[INPUT DATA]
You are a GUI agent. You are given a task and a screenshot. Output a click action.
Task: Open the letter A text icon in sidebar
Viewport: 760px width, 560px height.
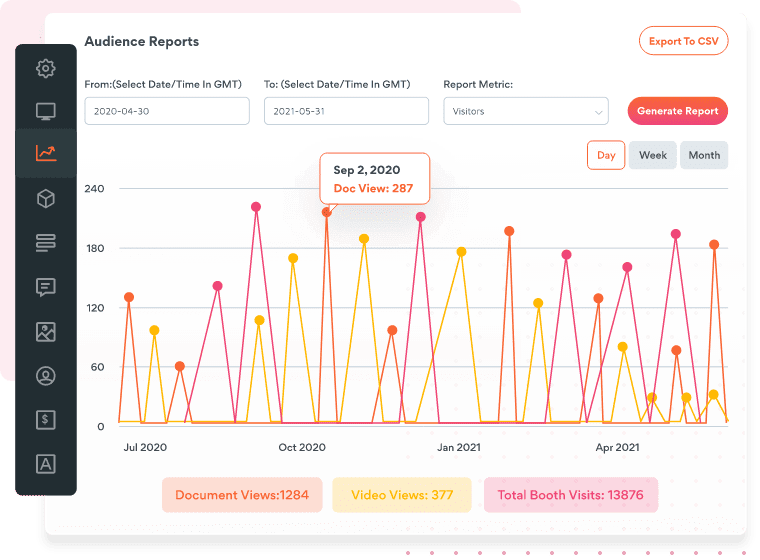[45, 464]
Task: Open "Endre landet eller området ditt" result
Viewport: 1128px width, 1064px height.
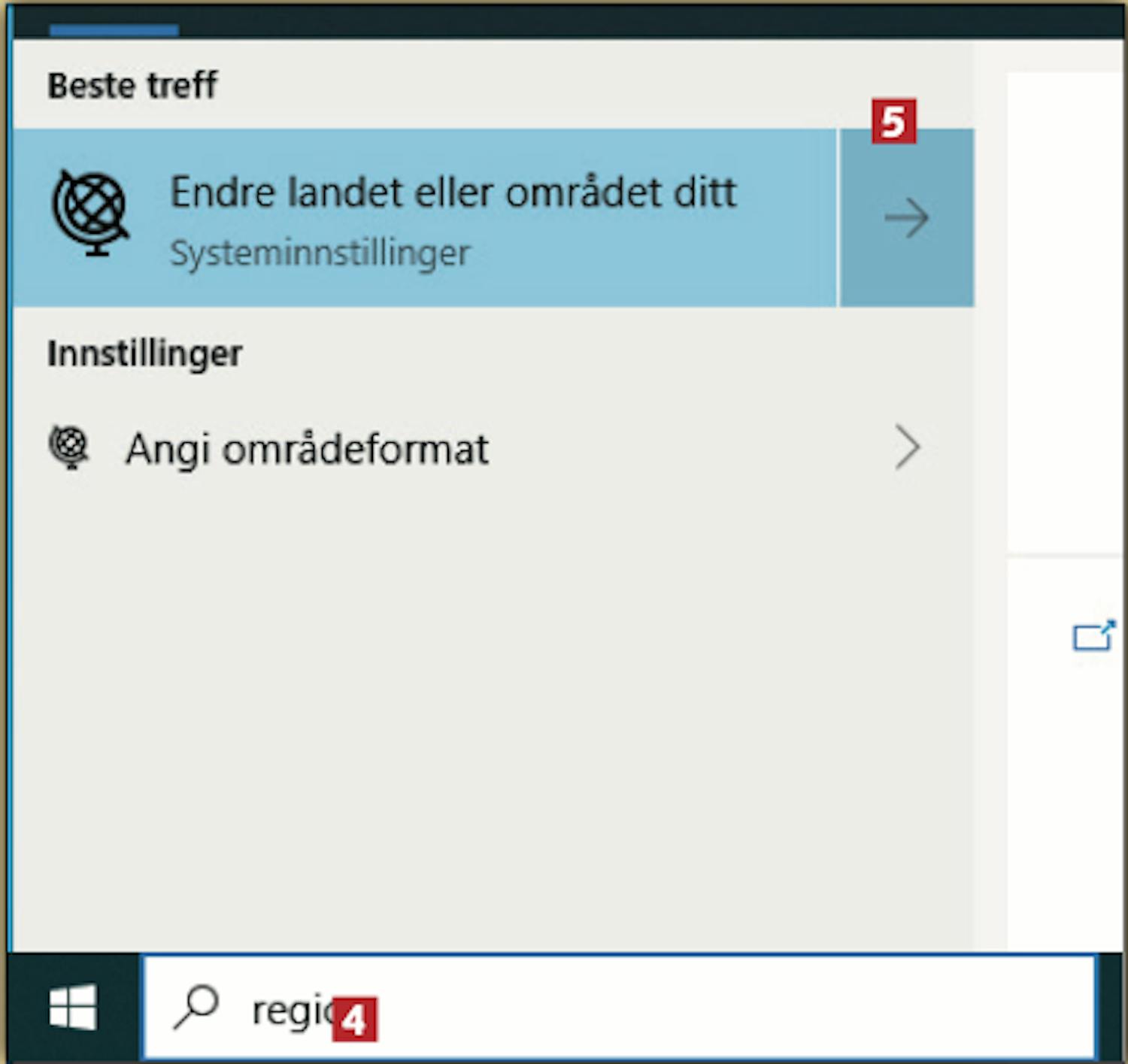Action: pyautogui.click(x=425, y=218)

[WHAT THIS TASK INVOLVES] Once you have identified the lines above that contain "Open", copy each of them.

[ANSWER AREA]
Task: Open the letter A text icon in sidebar
Task: Open "Endre landet eller området ditt" result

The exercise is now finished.